Stocks are headed for another move lower after China’s trade data disappointed the Street and added another layer of uncertainty to the market. The move will break the S&P 500 below another critical level of support at the 2,120 mark, causing the technical traders to start looking for stocks to trade to the downside as well as protection for the pullback.
Today’s Three Big Stock Charts take a look at Progressive Corp (NYSE:PGR), American Express Company (NYSE:AXP) and the ProShares UltraShort S&P500 ETF (NYSEARCA:SDS) as charts worthy of short-term bear market trades.
Progressive Corp (PGR)
Progressive released earnings results that bested analyst expectations this morning. Better than expected earnings-per-share and revenue data has PGR shares trading 2.2% higher, but the chart suggests that there’s a short-term bearish play in the cards.
Progressive’s rally takes it right to its 200-day moving average, which has been in a long period of transition into resistance. Currently, this trendline sits at $32.50 and should be seen as staunch resistance for PGR.
Progressive shares are trading above their declining 50-day trendline this morning, but a failure to hold this level over the next two trading days will signal that it is on for the short sellers and other bears that will flock to the bearish trades.
Compounding things is the fact that a move back into the normal price distribution will require a break back below the 50-day average. This suggests that the probability of a breakdown back to the $30 mark is highly likely for PGR.
American Express Company (AXP)
American Express is meeting the definition of a parabolic move, just the wrong way. Bearish traders and short sellers love the AXP chart right now.
American Express shares broke through technical support last week and back into a bear market trend. This was followed by a break below the stock’s lower Bollinger Band, which has now accelerated the selling of AXP shares through what had been support at $60.
Momentum has been building to the downside for American Express for more than a month and shares are just now reaching oversold levels for the short-term. From here, traders should expect AXP stock to move back towards the next level of chart support, which resides at $50 and represents round-numbered support and the early 2016 lows.
ProShares UltraShort S&P 500 ETF (SDS)
Finally, a big stock, or ETF, chart that you can buy to counter the market’s continued weakness. The ProShares UltraShort S&P 500 ETF offers traders and investors alike a way to hedge market decline as the shares return two times the inverted returns of the S&P 500. This means SDS shares gain 2% for every 1%-drop in the S&P 500 Index.
With the S&P 500 ripping through technical support levels lately (three within the last week), wise investors are hedging their portfolios by using either volatility hedges (as we talked about in this column last week) or short ETFs.

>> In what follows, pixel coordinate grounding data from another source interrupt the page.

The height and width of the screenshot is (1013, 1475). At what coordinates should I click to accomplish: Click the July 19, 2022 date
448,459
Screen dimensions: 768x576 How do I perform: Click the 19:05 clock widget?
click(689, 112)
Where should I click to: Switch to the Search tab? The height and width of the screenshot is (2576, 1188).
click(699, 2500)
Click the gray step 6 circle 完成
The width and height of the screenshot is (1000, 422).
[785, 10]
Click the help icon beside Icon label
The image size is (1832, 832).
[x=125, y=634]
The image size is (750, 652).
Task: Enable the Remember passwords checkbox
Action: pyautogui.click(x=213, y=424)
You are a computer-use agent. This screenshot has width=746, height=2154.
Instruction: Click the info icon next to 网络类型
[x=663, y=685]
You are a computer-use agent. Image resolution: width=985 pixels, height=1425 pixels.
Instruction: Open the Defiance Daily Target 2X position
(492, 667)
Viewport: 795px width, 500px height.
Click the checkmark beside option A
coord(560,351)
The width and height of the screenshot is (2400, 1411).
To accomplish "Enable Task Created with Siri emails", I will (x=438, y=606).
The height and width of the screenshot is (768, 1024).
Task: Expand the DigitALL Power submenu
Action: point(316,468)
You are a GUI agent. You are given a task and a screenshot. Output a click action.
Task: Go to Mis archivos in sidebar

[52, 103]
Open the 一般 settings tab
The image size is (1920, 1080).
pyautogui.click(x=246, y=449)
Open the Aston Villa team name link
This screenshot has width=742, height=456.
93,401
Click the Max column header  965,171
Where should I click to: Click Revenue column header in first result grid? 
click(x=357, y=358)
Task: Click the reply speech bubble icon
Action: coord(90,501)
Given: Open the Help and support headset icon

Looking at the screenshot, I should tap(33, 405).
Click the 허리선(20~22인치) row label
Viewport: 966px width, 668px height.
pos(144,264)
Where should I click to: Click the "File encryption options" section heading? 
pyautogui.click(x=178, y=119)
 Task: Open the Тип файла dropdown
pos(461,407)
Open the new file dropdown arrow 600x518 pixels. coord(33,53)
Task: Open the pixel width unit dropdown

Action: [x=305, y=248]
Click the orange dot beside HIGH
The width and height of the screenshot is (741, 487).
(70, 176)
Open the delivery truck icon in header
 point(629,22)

The S&P 500’s 50-day moving average has finally transitioned into a bearish pattern, suggesting that the index is set to struggle for an intermediate-term period. In addition, the tight trading range that had held the index at bay has now given way on increased volume. All of this suggests that the market will finally get the 5% to 10% pullback that has been necessary to reset prices for some time.
Current targets for the S&P 500 are 2,017 (a 2.5% decline) and then 2,000 (about 5.5% decline). SDS shares are set to gain 5% and 10% respectively on these moves to S&P 500 support. Investors that are using SDS shares should pay attention to the S&P 500 moves and support levels identified here, instead of using the technicals of the SDS shares themselves.
Rarely do we get a chance to hedge the market like a pro, but the recent technical breakdown in the S&P 500 suggests that now is the time — happy trading!
As of this writing, Johnson Research Group did not hold a position in any of the aforementioned securities.